■ PROBLEMS AND TASKS ■
1. In the text below about the Center for Patient Partnerships, what year was the Center founded?
2. Copy the part of the Center for Patient Partnerships text from "Our logo depicts" to "from the storm.".
3. Continue the text about the Center for Patient Partnerships from where it stops.

======== EXCERPT PROVIDED ========

The Center was founded on the belief that to improve healthcare quality, there must be systems and standards for meaningful patient-provider interaction. These changes must be fought for by both patients and the healthcare system itself.
Martha “Meg” Gaines, a law professor at the University of Wisconsin-Madison, transformed her own experience as a cancer survivor into a model for consumer-centered patient advocacy. She quickly recognized the educational potential for this type of advocacy—a vision of patients getting help and future medical professionals providing the help they need. Working with colleagues from the schools of medicine, nursing, and public administration, Meg founded the Center for Patient Partnerships in 2000 to make this vision a reality.
Our logo depicts a sailboat. We see advocacy as the vessel and the patient as its captain. As patients, we would never dream of leaving the shore without a first-rate crew. Usually, at the helm, the seas are steady and days pass uneventfully. However, diagnosis troubles the waters. Dangerous seas loom as we face a long and billowy journey through a confusing system. We need the help of our crew to reach safe shores. When we can no longer steer, we turn over the helm. We hit the deck to help the crew or go below to seek shelter from the storm.

======== DATASET ========

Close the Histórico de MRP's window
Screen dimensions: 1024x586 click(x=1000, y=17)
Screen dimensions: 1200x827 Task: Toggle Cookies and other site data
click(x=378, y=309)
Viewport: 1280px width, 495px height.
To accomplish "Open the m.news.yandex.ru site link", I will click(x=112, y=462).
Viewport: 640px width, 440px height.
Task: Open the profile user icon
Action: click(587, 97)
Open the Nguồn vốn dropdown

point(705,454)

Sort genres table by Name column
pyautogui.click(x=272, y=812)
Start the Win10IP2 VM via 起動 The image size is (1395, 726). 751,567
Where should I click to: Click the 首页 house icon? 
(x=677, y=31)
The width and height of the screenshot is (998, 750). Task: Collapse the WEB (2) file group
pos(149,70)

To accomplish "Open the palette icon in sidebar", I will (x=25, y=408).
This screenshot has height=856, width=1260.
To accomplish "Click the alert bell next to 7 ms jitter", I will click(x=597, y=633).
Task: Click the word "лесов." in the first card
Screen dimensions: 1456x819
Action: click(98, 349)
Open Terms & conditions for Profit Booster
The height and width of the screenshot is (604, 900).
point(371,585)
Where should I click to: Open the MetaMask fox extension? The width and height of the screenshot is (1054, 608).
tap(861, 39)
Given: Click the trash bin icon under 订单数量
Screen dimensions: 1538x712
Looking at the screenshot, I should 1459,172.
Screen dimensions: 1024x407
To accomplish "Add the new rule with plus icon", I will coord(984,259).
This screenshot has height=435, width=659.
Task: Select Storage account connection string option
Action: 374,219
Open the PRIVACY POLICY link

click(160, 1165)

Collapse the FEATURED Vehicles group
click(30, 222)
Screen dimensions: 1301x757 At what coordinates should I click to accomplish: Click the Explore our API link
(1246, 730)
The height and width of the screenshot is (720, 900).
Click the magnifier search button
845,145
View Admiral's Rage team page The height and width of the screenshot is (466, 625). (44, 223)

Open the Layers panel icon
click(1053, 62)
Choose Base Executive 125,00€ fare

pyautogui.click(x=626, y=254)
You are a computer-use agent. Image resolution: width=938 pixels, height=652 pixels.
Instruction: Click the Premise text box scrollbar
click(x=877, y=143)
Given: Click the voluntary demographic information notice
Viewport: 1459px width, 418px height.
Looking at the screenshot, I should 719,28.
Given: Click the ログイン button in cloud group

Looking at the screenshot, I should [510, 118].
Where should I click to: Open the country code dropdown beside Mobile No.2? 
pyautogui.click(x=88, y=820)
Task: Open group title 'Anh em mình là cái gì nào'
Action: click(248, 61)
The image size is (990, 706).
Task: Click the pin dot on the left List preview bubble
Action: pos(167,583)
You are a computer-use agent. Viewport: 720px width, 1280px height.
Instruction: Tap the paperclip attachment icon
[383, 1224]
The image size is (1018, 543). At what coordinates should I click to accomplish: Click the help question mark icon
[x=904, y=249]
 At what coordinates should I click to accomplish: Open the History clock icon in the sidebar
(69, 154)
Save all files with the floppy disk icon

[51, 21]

========

■ RESPONSES BY ITEM NUMBER ■
1. 2000

2.
Our logo depicts a sailboat. We see advocacy as the vessel and the patient as its captain. As patients, we would never dream of leaving the shore without a first-rate crew. Usually, at the helm, the seas are steady and days pass uneventfully. However, diagnosis troubles the waters. Dangerous seas loom as we face a long and billowy journey through a confusing system. We need the help of our crew to reach safe shores. When we can no longer steer, we turn over the helm. We hit the deck to help the crew or go below to seek shelter from the storm.

3.
The patient is always the captain of this ship. No matter who is at the helm currently, at the end of the day, all decisions that affect our care are ours to make. We rely on the knowledge, expertise, and counsel of our crew in reaching those decisions. The Center for Patient Partnerships exists as a star chart, a compass. We help captains choose destinations, identify crews and plan routes for their healthcare journeys. As part of this process, the Center trains navigators, engineers and first mates for the 21st century.